Los argentinos cerramos el 2022 con una inflación de 94,8%, la cuarta más alta del mundo detrás de Venezuela, Zimbabue y Líbano. Este gobierno superó todas las inflaciones anuales en los últimos 31 años de la historia económica de nuestro país. El kirchnerismo batió sus propios récords, y hoy tenemos la cifra más alta desde 1991.

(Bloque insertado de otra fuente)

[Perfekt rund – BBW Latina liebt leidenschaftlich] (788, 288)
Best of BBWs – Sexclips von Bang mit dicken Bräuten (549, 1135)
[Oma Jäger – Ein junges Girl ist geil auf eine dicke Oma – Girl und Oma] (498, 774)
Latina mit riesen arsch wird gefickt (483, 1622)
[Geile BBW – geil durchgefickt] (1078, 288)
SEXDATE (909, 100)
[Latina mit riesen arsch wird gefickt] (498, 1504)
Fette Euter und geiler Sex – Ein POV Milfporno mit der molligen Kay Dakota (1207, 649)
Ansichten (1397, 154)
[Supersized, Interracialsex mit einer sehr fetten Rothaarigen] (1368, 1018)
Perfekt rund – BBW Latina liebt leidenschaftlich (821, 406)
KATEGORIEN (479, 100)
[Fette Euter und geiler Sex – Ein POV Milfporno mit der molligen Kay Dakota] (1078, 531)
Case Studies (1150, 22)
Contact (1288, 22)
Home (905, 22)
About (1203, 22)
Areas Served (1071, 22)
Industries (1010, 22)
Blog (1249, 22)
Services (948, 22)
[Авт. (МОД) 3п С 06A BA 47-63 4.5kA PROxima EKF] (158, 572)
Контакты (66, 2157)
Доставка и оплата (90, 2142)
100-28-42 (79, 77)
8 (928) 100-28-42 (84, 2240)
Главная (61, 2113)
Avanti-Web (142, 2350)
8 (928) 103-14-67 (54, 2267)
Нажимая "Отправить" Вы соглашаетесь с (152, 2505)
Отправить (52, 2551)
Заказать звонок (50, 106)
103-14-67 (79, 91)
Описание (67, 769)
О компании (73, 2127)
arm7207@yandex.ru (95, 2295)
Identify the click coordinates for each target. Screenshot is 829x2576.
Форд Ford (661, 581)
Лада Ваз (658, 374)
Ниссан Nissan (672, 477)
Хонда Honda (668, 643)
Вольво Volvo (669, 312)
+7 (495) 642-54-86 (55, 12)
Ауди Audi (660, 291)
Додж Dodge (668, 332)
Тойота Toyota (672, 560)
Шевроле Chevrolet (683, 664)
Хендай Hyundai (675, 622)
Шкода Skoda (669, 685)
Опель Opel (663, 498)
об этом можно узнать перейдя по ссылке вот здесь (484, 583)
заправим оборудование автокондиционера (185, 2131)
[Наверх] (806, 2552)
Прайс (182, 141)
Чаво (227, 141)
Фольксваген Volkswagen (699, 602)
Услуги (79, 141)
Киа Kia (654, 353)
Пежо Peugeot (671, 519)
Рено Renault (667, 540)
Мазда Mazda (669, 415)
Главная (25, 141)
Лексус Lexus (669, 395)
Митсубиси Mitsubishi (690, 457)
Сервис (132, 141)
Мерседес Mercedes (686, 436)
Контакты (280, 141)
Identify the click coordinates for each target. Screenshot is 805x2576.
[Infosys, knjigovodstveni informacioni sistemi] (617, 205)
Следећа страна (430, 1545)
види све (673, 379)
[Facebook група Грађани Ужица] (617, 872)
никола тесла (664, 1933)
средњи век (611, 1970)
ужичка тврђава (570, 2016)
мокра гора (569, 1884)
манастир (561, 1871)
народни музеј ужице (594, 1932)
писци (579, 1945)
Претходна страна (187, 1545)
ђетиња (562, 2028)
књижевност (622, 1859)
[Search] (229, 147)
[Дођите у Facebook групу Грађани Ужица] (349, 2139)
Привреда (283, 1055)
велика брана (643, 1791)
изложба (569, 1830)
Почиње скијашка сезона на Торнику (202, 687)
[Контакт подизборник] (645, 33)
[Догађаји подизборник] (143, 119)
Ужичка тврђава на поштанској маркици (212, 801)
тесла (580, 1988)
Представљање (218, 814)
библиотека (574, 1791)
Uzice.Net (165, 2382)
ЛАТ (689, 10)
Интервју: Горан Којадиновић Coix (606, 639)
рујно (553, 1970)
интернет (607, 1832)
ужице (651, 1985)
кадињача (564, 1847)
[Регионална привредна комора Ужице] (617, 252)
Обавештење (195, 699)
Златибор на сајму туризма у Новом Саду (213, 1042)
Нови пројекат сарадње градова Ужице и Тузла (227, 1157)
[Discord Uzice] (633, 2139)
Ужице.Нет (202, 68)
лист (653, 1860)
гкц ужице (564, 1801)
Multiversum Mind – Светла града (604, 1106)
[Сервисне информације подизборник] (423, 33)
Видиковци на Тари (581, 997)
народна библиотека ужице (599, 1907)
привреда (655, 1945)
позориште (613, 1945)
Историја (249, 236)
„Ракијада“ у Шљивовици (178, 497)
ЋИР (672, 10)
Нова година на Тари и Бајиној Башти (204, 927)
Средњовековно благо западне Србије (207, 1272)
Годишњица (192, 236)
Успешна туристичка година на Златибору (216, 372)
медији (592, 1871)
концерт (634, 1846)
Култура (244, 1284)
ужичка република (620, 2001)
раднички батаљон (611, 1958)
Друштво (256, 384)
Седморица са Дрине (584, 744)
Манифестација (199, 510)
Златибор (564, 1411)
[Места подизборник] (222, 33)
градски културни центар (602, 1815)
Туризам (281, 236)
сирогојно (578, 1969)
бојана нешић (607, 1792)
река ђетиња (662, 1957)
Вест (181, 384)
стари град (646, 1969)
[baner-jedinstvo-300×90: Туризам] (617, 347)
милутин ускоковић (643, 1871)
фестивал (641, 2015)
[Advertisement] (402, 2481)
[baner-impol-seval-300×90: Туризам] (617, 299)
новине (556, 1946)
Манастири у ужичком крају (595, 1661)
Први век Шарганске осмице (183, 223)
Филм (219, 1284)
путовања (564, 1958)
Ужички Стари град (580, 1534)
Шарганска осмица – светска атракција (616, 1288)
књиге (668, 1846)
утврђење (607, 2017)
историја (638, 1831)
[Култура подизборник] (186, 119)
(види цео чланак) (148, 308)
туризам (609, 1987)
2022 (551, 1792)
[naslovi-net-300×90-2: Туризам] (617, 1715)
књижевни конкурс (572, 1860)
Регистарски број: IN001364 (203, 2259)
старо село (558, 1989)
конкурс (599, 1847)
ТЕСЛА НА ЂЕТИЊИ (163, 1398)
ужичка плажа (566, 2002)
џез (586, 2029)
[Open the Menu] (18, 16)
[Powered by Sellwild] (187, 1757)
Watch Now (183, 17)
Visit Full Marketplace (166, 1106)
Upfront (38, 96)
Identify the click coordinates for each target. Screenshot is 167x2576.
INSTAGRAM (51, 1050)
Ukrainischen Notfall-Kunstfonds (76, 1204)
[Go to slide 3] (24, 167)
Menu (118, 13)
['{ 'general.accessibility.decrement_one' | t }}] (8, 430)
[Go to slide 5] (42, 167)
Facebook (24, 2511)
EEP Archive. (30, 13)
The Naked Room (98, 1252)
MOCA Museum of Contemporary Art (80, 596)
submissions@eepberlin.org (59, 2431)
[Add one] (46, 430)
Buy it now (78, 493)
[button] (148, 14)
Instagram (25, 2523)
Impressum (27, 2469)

Algo que comparten con Argentina todos estos países mencionados —además de altos niveles inflacionarios— es un condimento perfecto para la hecatombe económica: un Estado de tamaño descomunal. Allí el Estado es increíblemente grande. Con elevados niveles de empleo público y burocracias que conducen a la corrupción, los políticos tienen los incentivos perfectos para enriquecerse a costa de los que producen y trabajan. No existen límites al poder, no hay división de poderes y falta libertad económica. Sin ir más lejos, hace unos días un informe de Human Rights Watch reflejó que en Argentina “se ha socavado de forma progresiva el Estado de derecho”.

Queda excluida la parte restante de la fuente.